*TASK DETAILS:*
Copy out the entries from the line containing "The image size is (1512, 789)." through the line containing "point(1315,605)", both included, and leave the pictures out.

*EXCERPTED DATA:*
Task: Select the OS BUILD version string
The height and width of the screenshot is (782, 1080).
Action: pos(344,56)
---
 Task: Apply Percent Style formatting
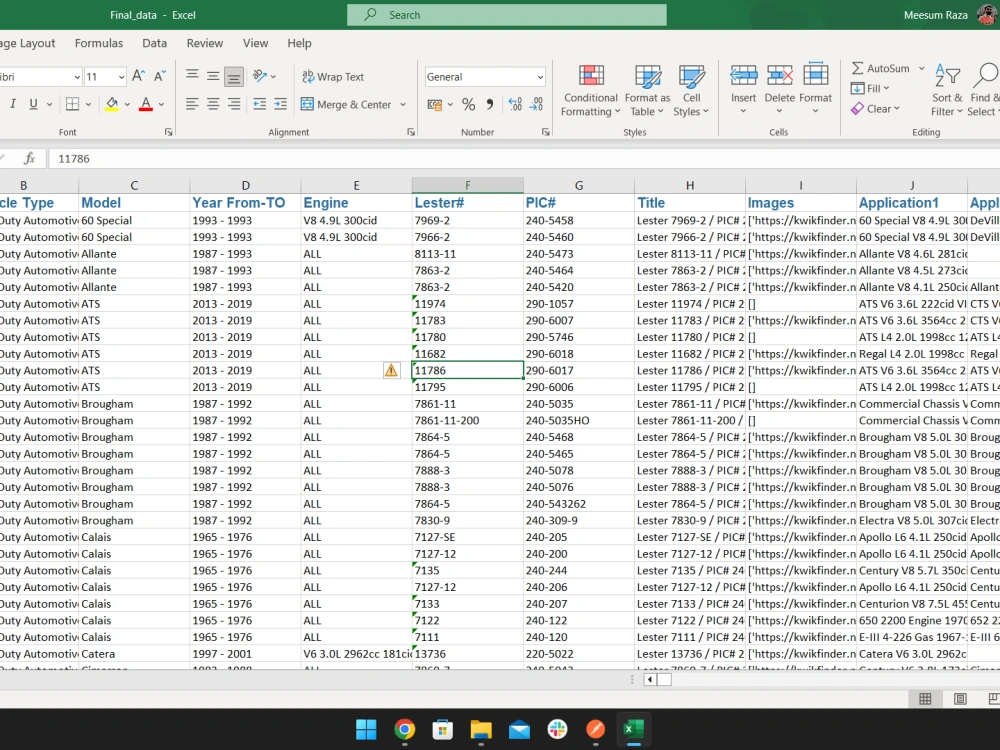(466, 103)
* * *
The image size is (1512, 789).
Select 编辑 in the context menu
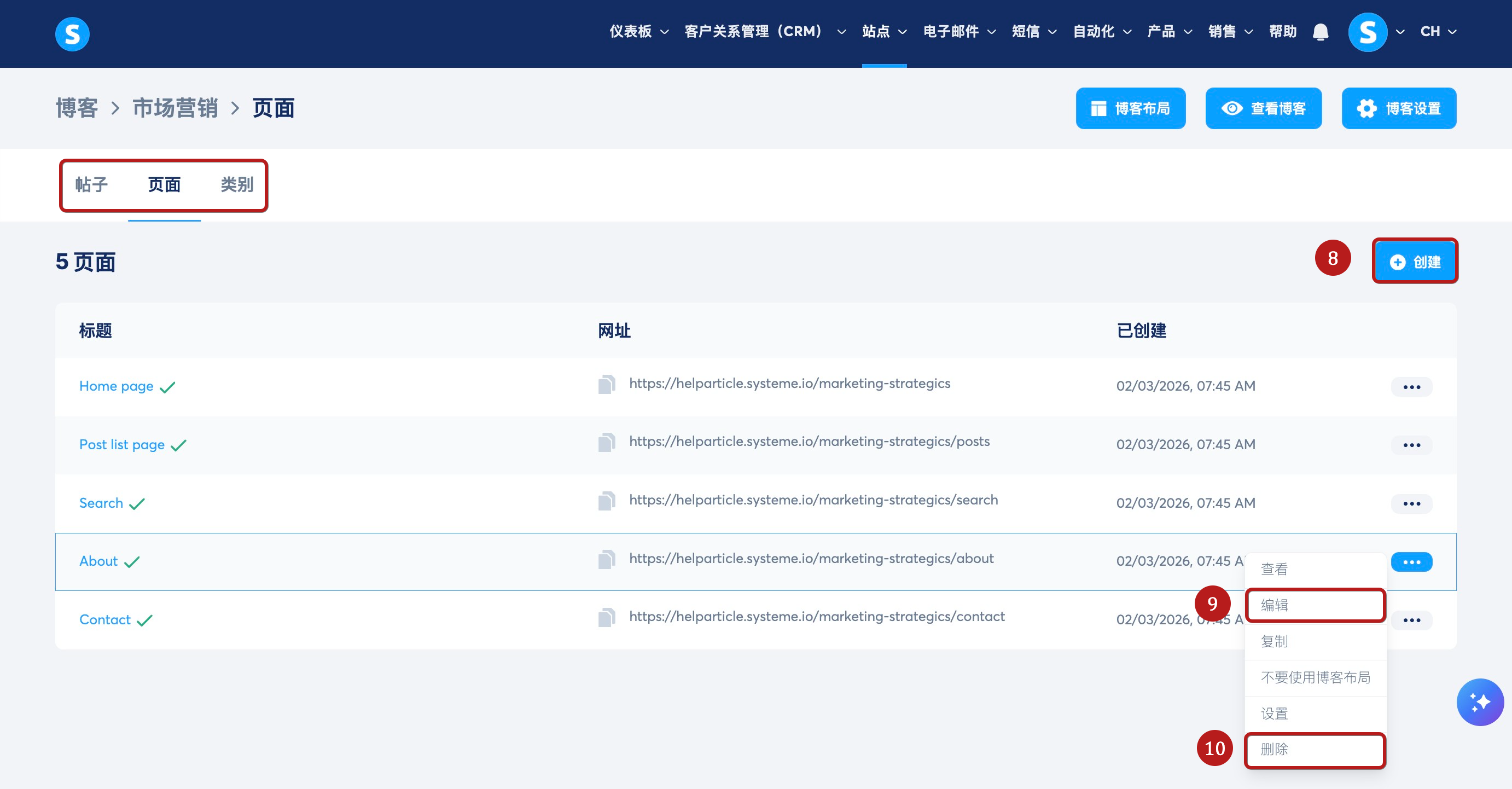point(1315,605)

*SOLUTION BELOW:*
The image size is (1512, 789).
Select 编辑 in the context menu
point(1315,605)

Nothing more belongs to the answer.